Overview of PyImfit

PyImfit is a Python wrapper around the (C++-based) image-fitting program Imfit (Github site).

Terminology:

Imfit (boldface) refers to the C++ program (and the C++-based library that PyImfit is built upon).

PyImfit is the general name for this Python package; pyimfit is the official Python name (e.g., import pyimfit).

Finally, Imfit refers to the pyimfit.Imfit class, which does most of the work.

For Those Already Familiar with Imfit

If you’ve already used the command-line version of Imfit, here are the essential things to know:

  • PyImfit operates on 2D NumPy arrays instead of FITS files; to use a FITS file, read it into Python via, e.g., astropy.io.fits.
  • Models (and initial parameter values and parameter limits for a fit) are specified via the ModelDescription class. The utility function parse_config_file will read a standard Imfit configuration file and return an instance of that class with the model specification. You can also build up a ModelDescription instance by programmatically specifying components from within Python, or via a dict-based description.
  • PyImfit uses the same column-major, 1-based indexing as Imfit; thus, a function set with (Py)Imfit coordnates x0,y0 = 100,50 would have Python (NumPy) coordinates array[49,99]
  • Fitting is done by instantiating an Imfit object with a ModelDescription object as input, then adding a 2D NumPy array as the data to be fit (along with, optionally, mask and error images, the image A/D gain value, etc.) with the loadData method, and then calling the doFit method (along with the minimization algorithm to use). Or just call the fit method and supply the data image, etc., as part of its input.
  • Once the fit is finished, information about the fit (final χ2 value, best-fit paremeter values, etc.) and the best-fitting model image can be obtained by querying properties and methods of the Imfit object.

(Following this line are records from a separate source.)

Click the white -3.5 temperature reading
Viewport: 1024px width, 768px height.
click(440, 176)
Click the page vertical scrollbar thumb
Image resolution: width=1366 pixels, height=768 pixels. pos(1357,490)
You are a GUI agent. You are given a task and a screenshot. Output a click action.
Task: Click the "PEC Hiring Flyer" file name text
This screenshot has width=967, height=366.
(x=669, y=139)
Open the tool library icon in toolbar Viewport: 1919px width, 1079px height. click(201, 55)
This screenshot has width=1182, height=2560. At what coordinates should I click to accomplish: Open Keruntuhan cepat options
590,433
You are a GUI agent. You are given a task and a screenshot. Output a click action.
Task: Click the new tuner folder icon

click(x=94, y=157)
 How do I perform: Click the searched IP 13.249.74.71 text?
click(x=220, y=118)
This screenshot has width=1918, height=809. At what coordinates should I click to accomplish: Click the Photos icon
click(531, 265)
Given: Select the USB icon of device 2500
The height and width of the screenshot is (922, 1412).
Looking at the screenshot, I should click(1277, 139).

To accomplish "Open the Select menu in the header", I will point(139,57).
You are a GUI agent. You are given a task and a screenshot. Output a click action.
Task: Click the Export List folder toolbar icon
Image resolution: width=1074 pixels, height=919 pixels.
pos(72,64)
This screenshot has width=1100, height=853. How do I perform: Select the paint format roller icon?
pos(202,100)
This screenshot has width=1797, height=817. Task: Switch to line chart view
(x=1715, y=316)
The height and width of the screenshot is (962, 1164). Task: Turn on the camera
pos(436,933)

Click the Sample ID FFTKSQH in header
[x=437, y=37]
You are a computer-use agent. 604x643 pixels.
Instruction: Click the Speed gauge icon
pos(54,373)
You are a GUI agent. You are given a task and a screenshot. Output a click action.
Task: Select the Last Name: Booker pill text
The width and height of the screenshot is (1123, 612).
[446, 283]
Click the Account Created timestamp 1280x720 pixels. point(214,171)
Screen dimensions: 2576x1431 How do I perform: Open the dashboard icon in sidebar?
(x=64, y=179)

See Sample Usage for a simple example of how this works.

The Basics

There are three basic things you can do with PyImfit:

  1. Generate model images
  2. Fit models to a pre-existing (data) image
  3. Generate χ2 or likelihood values from a comparison of model and data (e.g., for use with other fitting software, MCMC analysis, etc.)

In Imfit (and PyImfit), a “model” consists of one or more image functions from a library built into Imfit, sharing one or more common locations within an image and added together to form a summed model image. Each image function can generate a 2D image; the final model image is the sum of its component image functions. Optionally, the summed model image can then be convolved with a user-supplied Point-Spread Function (PSF) image to simulate the effects of seeing and telescope optics. (For greater accuracy, subsections of the image can be oversampled on a finer pixel scale and convolved with a correspondingly oversampled PSF image or images; these subsection are then downsampled back to the native image pixel scale.)

Specify the model (and its parameters)

The model is specified by an instance of the ModelDescription class.

For the command-line program, this is done via a “configuration” text file, which has a specific format described in the Imfit manual (PDF), or in this page of the online docs.

If you have a configuration file, you can load it via the convenience function parse_config_file

model_desc = pyimfit.parse_config_file(configFilePath)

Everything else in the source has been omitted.